The land conference resolved that foreign-owned agricultural land should be expropriated with just compensation, while all underutilised commercial land owned by Namibians are also eligible for expropriation.

Other resolutions from the conference were the implementation of the principle of ‘One Namibian, One Farm’ ration of land allocation among dispossessed communities, war veterans of the liberation struggle and their dependents who should benefit from the 70% share while 30% should be for the national pool.

There should also be a differentiation between settlement programme (land distribution to all Namibians) and resettlement programme (dispossessed communities), while ensuring the prioritisation of women, youth, war veterans, Botswana returnees and persons with disabilities.

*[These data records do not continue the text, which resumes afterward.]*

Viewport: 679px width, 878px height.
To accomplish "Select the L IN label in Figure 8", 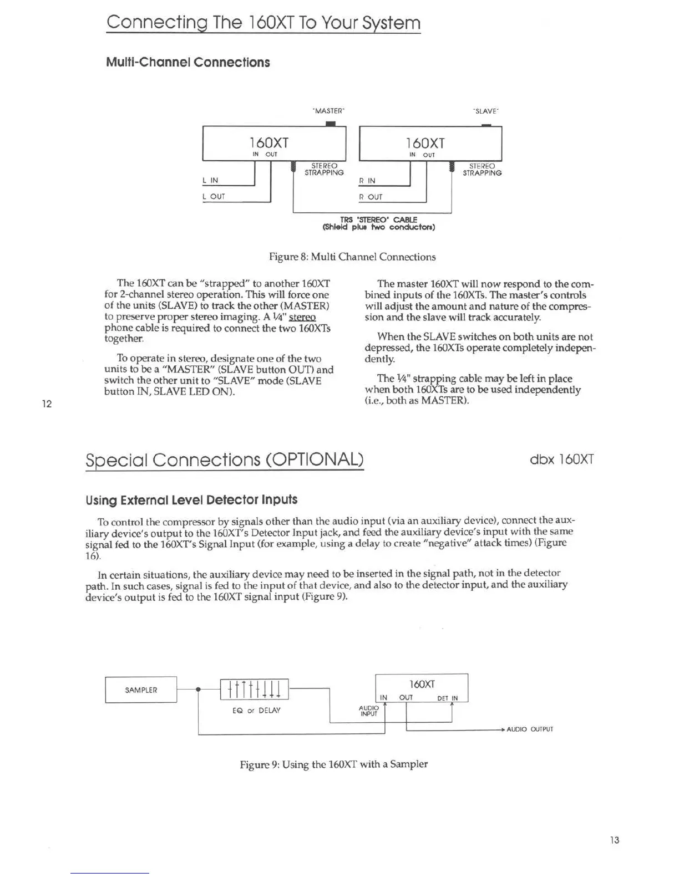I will (210, 180).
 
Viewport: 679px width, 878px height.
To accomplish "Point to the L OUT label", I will (214, 197).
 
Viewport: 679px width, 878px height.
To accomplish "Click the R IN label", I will (367, 181).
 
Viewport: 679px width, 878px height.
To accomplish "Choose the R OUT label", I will (371, 197).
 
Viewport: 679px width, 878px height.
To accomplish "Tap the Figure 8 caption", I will (352, 257).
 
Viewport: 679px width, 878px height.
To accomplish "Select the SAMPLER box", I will (141, 690).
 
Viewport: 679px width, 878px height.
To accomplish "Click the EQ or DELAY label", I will (256, 711).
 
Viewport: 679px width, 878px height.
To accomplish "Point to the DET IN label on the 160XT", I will (448, 698).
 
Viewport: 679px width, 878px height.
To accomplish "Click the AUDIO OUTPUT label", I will (530, 729).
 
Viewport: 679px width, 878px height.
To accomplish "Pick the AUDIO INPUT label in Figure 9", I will (369, 711).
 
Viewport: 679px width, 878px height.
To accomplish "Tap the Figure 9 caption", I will (333, 764).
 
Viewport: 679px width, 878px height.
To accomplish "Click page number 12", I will (47, 404).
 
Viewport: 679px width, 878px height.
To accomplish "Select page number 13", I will (614, 840).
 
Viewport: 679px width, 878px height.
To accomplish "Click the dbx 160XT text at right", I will (562, 460).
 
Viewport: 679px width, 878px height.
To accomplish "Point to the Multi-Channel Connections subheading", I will (188, 62).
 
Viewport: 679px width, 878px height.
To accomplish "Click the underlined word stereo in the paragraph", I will (302, 317).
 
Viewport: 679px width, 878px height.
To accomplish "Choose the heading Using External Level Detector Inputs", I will (191, 500).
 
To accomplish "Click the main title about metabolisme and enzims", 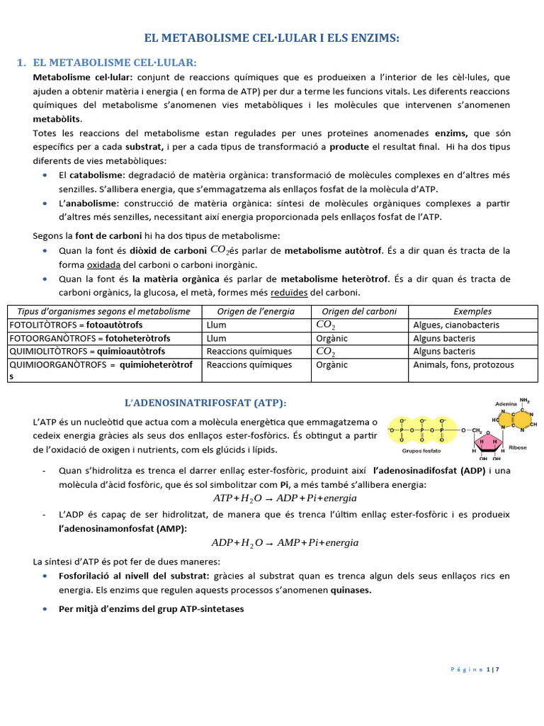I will (272, 38).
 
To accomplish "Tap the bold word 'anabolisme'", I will (98, 203).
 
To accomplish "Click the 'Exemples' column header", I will (472, 311).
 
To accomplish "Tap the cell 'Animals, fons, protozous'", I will (463, 365).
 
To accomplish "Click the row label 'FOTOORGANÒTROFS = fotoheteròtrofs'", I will (83, 338).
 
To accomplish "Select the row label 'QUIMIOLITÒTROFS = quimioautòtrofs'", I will (86, 352).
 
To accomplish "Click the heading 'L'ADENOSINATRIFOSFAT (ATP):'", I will (205, 403).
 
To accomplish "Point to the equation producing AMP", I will (285, 542).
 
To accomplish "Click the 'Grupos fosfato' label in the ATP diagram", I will (421, 449).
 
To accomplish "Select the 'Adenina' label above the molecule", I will (506, 401).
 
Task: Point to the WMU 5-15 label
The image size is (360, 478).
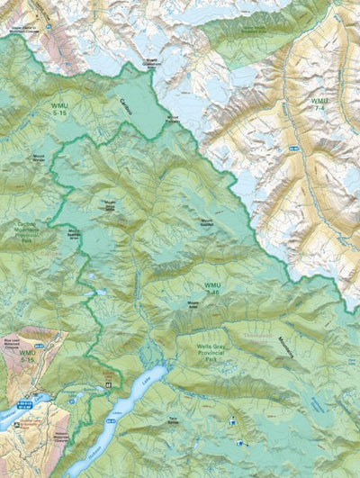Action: pyautogui.click(x=27, y=356)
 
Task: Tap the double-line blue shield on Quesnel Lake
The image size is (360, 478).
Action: pyautogui.click(x=34, y=399)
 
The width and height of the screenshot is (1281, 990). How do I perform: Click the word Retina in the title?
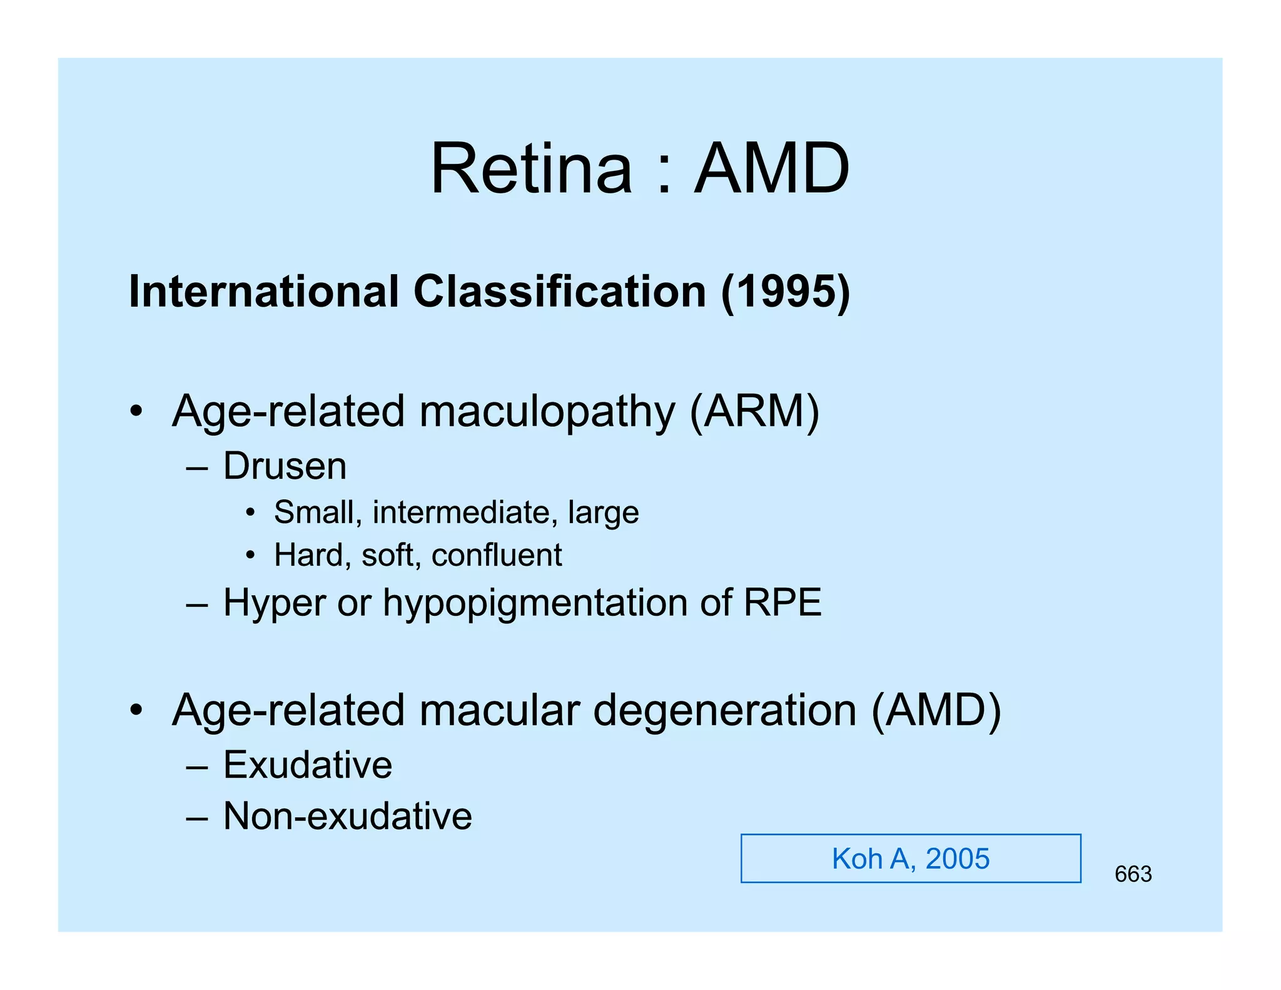[x=531, y=169]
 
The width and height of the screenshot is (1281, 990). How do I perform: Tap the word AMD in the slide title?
[x=772, y=169]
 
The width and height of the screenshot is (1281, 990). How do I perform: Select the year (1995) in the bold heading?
[x=786, y=292]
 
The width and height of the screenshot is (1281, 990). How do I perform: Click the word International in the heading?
[x=263, y=292]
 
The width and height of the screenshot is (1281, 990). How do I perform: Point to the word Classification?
[x=560, y=292]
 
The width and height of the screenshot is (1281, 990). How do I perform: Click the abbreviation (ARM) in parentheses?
[x=754, y=412]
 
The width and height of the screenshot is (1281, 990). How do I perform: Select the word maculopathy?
[x=547, y=413]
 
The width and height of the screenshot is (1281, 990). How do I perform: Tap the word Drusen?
[x=285, y=466]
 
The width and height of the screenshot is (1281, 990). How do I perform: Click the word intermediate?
[x=461, y=513]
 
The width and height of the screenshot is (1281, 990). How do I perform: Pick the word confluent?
[x=497, y=555]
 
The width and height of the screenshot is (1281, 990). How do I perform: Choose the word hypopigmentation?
[x=535, y=604]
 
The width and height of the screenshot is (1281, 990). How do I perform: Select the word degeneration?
[x=724, y=712]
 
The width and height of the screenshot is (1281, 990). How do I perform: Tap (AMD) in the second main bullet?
[x=936, y=711]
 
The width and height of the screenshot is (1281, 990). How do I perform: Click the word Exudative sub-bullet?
[x=308, y=765]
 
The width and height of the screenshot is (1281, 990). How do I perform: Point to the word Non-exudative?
[x=348, y=816]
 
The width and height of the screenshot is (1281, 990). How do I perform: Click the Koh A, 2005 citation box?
[x=910, y=859]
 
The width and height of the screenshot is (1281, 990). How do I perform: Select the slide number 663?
[x=1133, y=874]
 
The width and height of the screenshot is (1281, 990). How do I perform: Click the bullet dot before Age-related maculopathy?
[x=136, y=412]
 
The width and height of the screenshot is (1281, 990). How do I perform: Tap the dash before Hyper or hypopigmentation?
[x=196, y=605]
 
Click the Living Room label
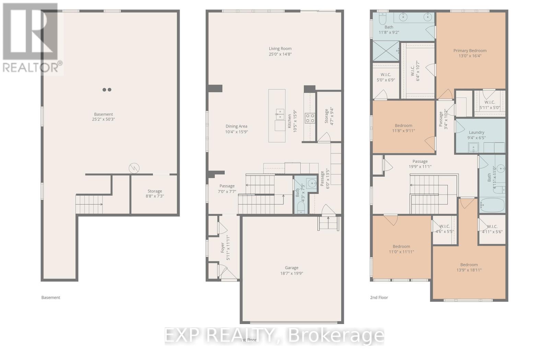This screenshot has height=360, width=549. click(x=280, y=49)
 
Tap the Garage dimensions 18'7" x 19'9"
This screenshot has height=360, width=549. click(x=291, y=274)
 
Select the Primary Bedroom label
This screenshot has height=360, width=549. click(x=470, y=50)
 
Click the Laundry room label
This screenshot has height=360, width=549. click(x=476, y=132)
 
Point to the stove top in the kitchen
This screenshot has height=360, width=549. click(x=310, y=118)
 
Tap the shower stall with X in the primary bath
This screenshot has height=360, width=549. click(x=386, y=51)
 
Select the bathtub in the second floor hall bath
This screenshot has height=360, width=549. click(x=492, y=205)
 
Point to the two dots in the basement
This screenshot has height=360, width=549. click(x=107, y=90)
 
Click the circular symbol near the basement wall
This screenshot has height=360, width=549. click(x=134, y=168)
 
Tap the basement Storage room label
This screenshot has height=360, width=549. click(x=155, y=191)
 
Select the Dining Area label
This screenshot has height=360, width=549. click(x=236, y=126)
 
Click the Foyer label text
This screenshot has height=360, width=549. click(x=222, y=248)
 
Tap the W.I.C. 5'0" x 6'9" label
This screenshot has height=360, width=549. click(x=386, y=74)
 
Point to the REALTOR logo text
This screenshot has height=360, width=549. click(x=32, y=67)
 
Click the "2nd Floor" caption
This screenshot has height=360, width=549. click(x=379, y=298)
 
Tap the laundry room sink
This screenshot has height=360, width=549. click(x=474, y=148)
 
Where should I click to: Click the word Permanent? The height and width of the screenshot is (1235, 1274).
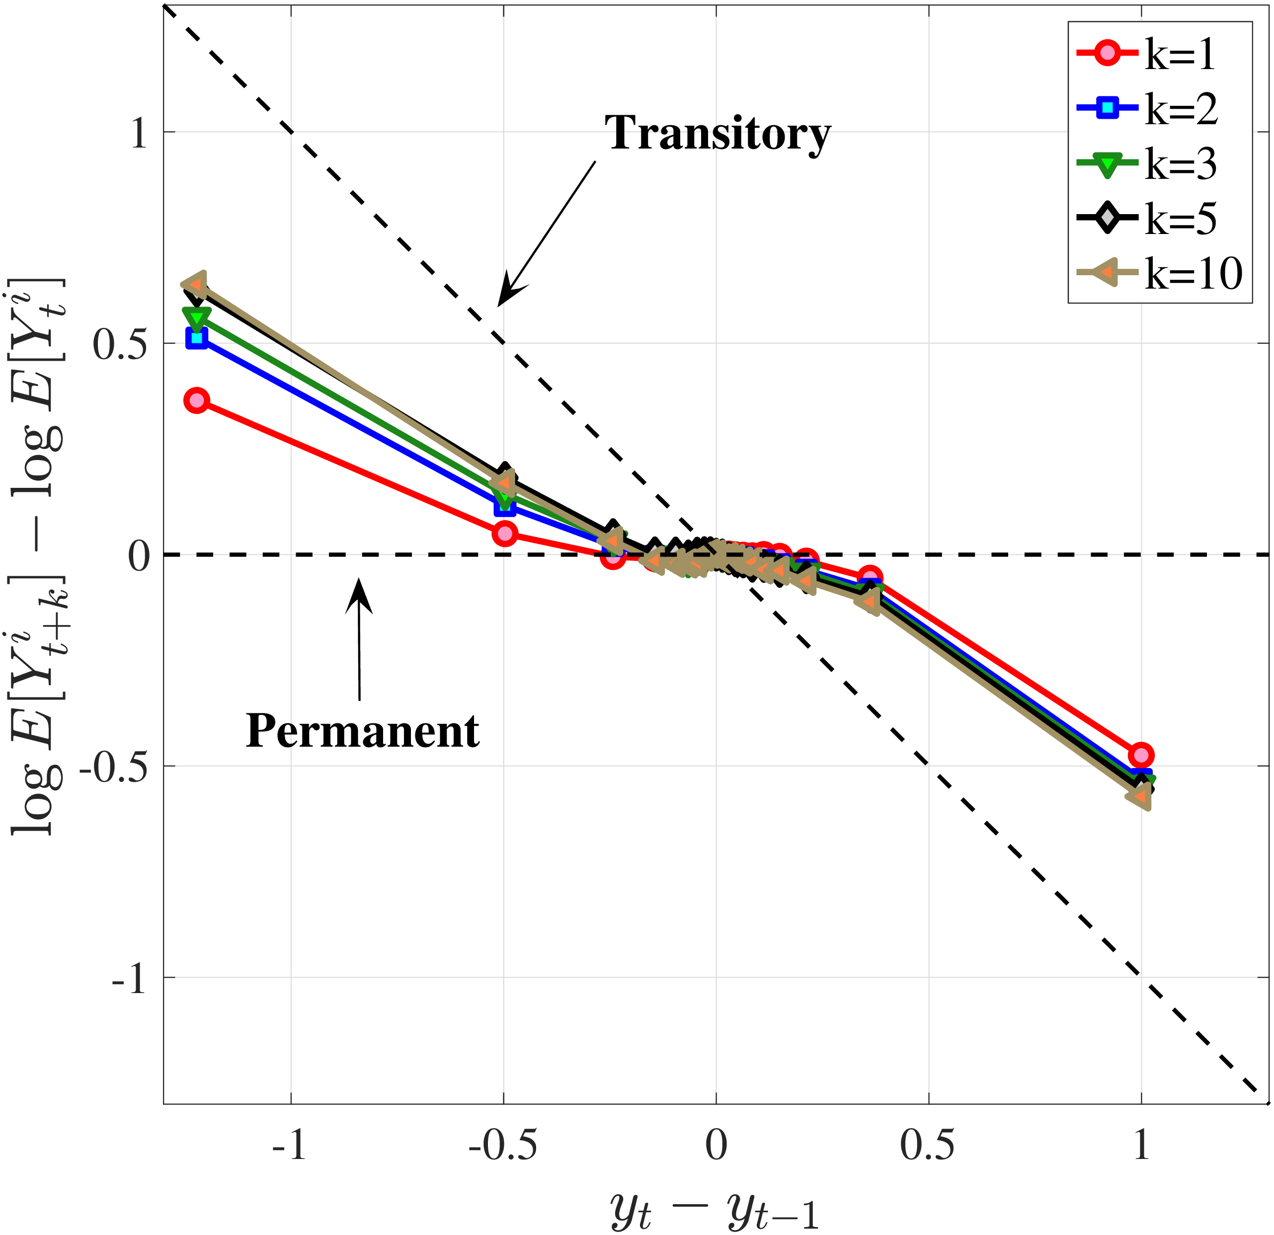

The conference further resolved to gradually remove the veterinary cordon fence in the northern part of Namibia and make special arrangements for the procurement of northern communal farmers produce through the public procurement system.

 

Urban land

On urban land, the conference resolved to include the right to housing as a human right in the Constitution; increase government expenditure from the current 0.1% to at least 10% of GDP; foreign investment in real estate be regulated so that no land can be sold to foreign nationals; residents with ultra-low income be fully subsidized by government through local authorities; government acquire farms adjacent to urban areas and resettle people from those towns.

The conference further resolved that 300,000 housing units be built over the next seven years, municipalities build social housing for the rental market and allow for partially serviced land (sewerage and water) to be sold.